=== SUPPLIED DATA ===

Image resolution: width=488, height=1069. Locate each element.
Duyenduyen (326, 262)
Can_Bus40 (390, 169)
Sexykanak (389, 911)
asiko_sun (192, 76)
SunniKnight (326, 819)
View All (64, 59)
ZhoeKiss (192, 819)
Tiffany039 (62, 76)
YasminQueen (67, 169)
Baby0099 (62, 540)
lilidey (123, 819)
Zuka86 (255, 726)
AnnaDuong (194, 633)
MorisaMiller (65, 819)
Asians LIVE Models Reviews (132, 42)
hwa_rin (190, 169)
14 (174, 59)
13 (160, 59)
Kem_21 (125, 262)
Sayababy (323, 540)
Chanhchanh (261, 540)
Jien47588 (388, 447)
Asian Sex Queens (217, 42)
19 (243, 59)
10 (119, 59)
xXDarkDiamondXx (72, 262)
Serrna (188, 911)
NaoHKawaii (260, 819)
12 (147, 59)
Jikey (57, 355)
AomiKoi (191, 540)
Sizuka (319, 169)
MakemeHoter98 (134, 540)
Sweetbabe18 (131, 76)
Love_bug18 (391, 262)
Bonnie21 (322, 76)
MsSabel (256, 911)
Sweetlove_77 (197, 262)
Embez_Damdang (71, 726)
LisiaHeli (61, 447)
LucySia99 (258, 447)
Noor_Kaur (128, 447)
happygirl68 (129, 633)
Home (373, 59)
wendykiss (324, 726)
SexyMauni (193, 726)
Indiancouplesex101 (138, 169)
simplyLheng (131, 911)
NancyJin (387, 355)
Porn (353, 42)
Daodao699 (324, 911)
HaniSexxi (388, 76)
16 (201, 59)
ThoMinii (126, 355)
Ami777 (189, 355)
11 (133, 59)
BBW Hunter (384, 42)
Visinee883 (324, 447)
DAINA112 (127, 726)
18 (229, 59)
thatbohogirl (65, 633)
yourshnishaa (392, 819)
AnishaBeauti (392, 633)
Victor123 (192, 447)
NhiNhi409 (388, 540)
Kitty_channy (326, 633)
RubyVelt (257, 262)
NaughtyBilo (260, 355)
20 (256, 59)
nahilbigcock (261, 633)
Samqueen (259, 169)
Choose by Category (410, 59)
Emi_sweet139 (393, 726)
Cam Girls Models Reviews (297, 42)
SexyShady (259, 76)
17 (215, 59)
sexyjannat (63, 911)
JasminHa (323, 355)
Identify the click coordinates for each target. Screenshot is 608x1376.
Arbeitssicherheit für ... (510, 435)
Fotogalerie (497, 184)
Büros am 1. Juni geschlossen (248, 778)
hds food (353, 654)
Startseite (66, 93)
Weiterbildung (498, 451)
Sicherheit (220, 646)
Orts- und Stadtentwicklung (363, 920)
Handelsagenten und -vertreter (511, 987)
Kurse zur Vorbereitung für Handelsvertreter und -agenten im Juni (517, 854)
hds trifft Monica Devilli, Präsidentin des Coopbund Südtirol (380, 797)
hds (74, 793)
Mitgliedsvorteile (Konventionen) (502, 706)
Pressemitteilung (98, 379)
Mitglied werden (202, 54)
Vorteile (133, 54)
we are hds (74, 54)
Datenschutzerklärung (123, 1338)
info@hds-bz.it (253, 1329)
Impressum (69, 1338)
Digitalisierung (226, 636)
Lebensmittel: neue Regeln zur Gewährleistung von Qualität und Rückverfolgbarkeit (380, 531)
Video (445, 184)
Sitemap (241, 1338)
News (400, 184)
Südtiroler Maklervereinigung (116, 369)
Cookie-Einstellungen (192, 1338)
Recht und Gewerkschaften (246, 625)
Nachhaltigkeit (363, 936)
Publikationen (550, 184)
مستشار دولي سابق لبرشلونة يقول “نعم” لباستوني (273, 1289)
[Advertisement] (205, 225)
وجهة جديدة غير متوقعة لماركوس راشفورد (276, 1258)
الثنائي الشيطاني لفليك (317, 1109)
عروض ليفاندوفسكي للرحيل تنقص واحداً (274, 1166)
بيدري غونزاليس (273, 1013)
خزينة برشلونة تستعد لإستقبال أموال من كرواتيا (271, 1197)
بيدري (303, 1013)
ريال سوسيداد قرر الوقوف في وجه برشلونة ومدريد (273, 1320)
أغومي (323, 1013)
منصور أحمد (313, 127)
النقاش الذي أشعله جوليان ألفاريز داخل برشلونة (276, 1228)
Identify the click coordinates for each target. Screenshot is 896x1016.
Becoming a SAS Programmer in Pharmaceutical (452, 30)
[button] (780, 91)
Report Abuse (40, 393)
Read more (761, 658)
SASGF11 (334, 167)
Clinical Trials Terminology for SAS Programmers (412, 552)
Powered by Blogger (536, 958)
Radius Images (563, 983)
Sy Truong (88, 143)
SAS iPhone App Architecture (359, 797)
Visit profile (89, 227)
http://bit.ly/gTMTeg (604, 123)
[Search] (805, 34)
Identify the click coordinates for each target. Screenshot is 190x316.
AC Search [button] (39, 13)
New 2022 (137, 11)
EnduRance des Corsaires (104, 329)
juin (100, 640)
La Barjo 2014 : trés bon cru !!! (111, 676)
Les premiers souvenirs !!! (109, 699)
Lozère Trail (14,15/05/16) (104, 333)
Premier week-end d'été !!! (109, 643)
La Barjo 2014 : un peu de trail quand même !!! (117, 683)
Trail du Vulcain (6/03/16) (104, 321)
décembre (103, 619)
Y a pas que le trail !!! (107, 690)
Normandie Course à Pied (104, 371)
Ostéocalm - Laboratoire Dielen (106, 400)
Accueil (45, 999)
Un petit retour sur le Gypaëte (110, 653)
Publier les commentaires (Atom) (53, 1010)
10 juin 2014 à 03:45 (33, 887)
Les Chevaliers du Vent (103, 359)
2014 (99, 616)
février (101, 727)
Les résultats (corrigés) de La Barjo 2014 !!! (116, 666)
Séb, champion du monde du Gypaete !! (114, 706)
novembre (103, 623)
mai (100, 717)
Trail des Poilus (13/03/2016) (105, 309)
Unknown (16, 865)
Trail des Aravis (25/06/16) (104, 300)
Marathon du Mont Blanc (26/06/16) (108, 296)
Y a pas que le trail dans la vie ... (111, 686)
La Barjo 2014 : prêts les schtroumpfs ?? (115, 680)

===

# EXERCISE:
Extract every line from the data above that contains the string "Juni", matching uppercase and lowercase letters exactly.

# TASK ANSWER:
Büros am 1. Juni geschlossen (248, 778)
Kurse zur Vorbereitung für Handelsvertreter und -agenten im Juni (517, 854)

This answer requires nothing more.